Talking with Dolly Efishoff in 2001

Dolly Efishoff in 2001 with Middle School Interviewers Kyle Houghton, Charlie Carter, and Travis Bell.

“Today is Friday, February 2, 2001 and I’m Charlie Carter.

And I’m Kyle Houghton from the Mendocino Middle School Oral History Project. Our technical recorder is Travis Bell. Okay, we’re talking today with Eugenie Efishoff also known as Dolly, and her niece Carol Rallinshomes on Cummings Lane about a mile east of Mendocino. Joining in this conversation is Steve Jordan, a community member who is assisting us with this project.”

So begins the 12th and our last installment of the oral history series we started publishing in 2019, but which was originally created 20 years ago by a group of young people interviewing “old timers.”

Men and women from all walks of life shared their memories during these conversations. The Kelley House has preserved their stories on audio CDs (and the typed transcripts) for anyone who might want to listen. 

Dolly was born on May 10, 1927, in Mendocino to Minnie Paoli and her Italian-born husband, Mario Baris. From an early age she lived with her extended family and grandparents, Raffaelo and Amelia Paoli, who operated the Paoli Hotel (Lisbon House) on Ukiah Street.

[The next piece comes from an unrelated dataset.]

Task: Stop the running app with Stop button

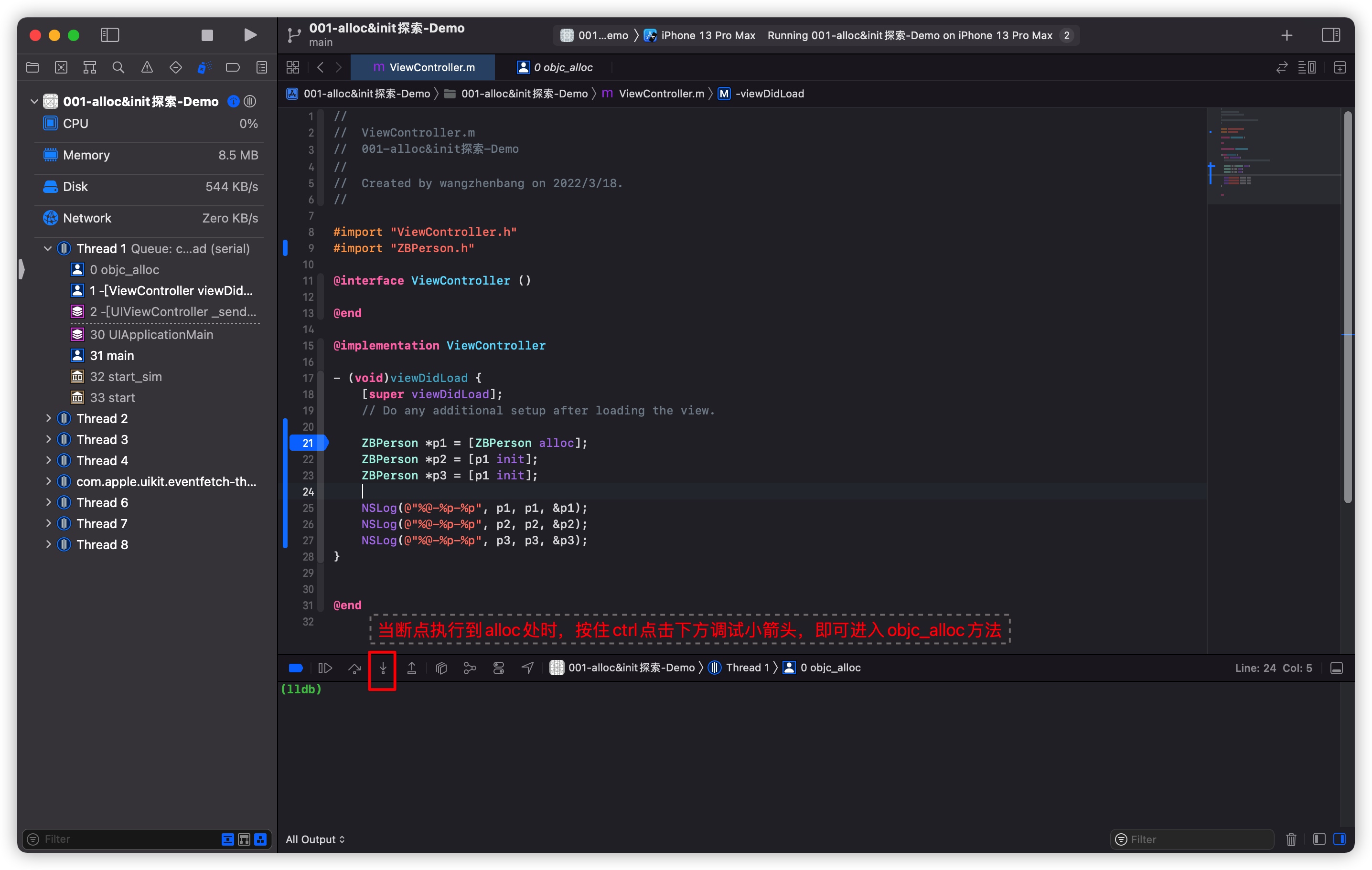Action: pyautogui.click(x=207, y=35)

The young interviewers wanted to know about the old hotel. Dolly explained that when she was young, it had about 12 rooms. “Most of the boarders living there were single men because either they weren’t married, or they had left their family in Italy or wherever. I had my own room, but bedrooms in those days weren’t big. They just had a bed and they had like a commode and then they had a basin with a pitcher on it to put water in. And that’s all they had in the bedroom.”

The hotel also had a bar that served drinks. “Yes, my grandfather and his brother, they had to make wine every year, even if they never painted the house, they had to have their wine. So, they would order the grapes from Ukiah, and they usually bought a ton of grapes. Fifty dollars, I think, was the price. And so everybody would come and help. 

They’d unload those grapes, and they had a crusher, and they had this big tank, it was in the house. It was a great big tank, and in Italian they called it a “Tino.” And they would dump these boxes of grapes into the crusher, and these guys would turn the crusher, then this tank would keep getting full of grapes. And then, after that was all done, it had to stay there to ferment for, you know, about two, or maybe three weeks, I’m not sure.  

Then, my grandpa had this thing like a great big oar. And he would stir, stir those grapes, you know. And then, after that, they had a hose, with a great big funnel, and underneath the house they had the barrels.  

Now my grandfather had to get these barrels ready for the wine every year. And he’d take and wash them out with vinegar and stuff, and then they would burn sulfur inside of them. Because sometimes, your wine turns to vinegar if it’s left in the barrel. And boy, these barrels were big, you know, they weren’t little barrels, they were big barrels. 

So, he would put this barrel under the house, with the hose, and the juice from the tank would go down into the barrel. Then, when they got all the juice out of that tank, they had a squeezer. They’d throw it inside, this squeezer, and it would come together and squeeze those grapes. You know, and that was more wine, they never wasted anything. And then the grapes, he’d take them out on a wheelbarrow, and he threw them on the manure pile. That’s how he made his wine.”

Dolly’s life really changed after the United States entered World War II in 1941. She recalls how she and her grandparents had to move from their home in the hotel on Ukiah Street to a house east of Lansing Street, which was the boundary line for the “Exclusion Zone.” Although they had been in the country since 1901, Raffaelo and Amelia had not become American citizens, and were therefore considered “Axis Aliens” because they had been born in Italy, one of the countries with whom the US was at war.

She also speaks of the close community that existed in Mendocino during her youth, how people took care of each other. And when asked by the children what were her hopes for the future of Mendocino, she says, “I hope it stays the way it is. When I lived in Mendocino, on Main Street, there were buildings on the south side. You know, big buildings, and they tore those down and it’s kind of a shame. So, it’s nice that they keep the town as it is.”

Dolly is with is still – and will celebrate her 94th birthday next month.